— begin Page extract —

Performance Comparison

Measuring performance is a difficult task. All the benchmarks on this page are synthetic in the sense that they test one function repeatedly. Measurements in live systems are much harder to produce reliably. So take the following data with a grain of salt. That being said, a stated feature of Sorted Containers is performance so we would be remiss not to produce this page with comparisons.

The source for all benchmarks can be found under the “tests” directory in the files prefixed “benchmark.” Measurements are made from the min, max, and median of 5 repetitions. In the graphs below, the line follows the median at each point. Note that the axes are log-log so properly reading two different lines would describe one metric as “X times” faster rather than “X seconds” faster. In all graphs, lower is better. Measurements are made by powers of ten: 100 through 10,000,000.

Measurements up to ten billion elements have been successfully tested and benchmarked. Read Performance at Scale for details. Only a couple implementations (including Sorted Containers) are capable of handling so many elements. The major limiting factor at that size is memory. Consider the simple case of storing CPython’s integers in a Sorted List. Each integer object requires ~24 bytes so one hundred million elements will require about three gigabytes of memory. If the implementation adds significant overhead then most systems will run out of memory. For all datasets which may be kept in memory, Sorted Containers is an excellent choice.

— end Page extract —
— begin Recorded information —

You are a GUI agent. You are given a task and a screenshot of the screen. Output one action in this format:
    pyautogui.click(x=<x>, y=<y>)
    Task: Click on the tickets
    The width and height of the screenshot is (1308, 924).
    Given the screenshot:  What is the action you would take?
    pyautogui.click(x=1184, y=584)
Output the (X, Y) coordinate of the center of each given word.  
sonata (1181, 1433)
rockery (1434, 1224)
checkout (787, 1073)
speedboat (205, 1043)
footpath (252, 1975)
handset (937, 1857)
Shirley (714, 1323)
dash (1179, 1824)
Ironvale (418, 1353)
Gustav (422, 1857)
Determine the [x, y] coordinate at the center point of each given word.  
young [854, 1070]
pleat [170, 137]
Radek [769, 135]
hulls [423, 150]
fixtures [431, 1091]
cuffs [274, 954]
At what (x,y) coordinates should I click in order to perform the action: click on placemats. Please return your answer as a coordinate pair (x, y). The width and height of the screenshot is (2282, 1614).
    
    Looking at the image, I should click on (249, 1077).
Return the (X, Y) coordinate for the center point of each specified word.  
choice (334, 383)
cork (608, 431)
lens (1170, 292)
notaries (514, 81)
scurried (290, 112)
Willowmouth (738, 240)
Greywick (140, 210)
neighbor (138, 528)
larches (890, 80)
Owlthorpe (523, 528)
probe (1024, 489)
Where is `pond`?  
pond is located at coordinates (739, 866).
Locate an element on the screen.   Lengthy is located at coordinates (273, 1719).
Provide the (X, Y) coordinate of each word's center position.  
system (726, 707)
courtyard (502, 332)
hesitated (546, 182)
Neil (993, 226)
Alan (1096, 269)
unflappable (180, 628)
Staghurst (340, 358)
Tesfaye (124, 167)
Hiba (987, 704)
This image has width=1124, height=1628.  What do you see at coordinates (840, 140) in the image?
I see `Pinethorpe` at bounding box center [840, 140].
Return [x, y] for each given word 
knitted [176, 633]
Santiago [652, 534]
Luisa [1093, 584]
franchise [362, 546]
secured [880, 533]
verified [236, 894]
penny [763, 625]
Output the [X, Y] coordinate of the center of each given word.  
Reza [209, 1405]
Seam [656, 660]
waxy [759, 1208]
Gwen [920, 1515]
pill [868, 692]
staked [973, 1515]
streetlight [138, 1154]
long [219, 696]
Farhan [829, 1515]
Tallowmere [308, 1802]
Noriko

— end Recorded information —

Exercise instructions
According to the performance comparison page, about how much memory would a Sorted List of one hundred million CPython integers need?

Finished task
About three gigabytes.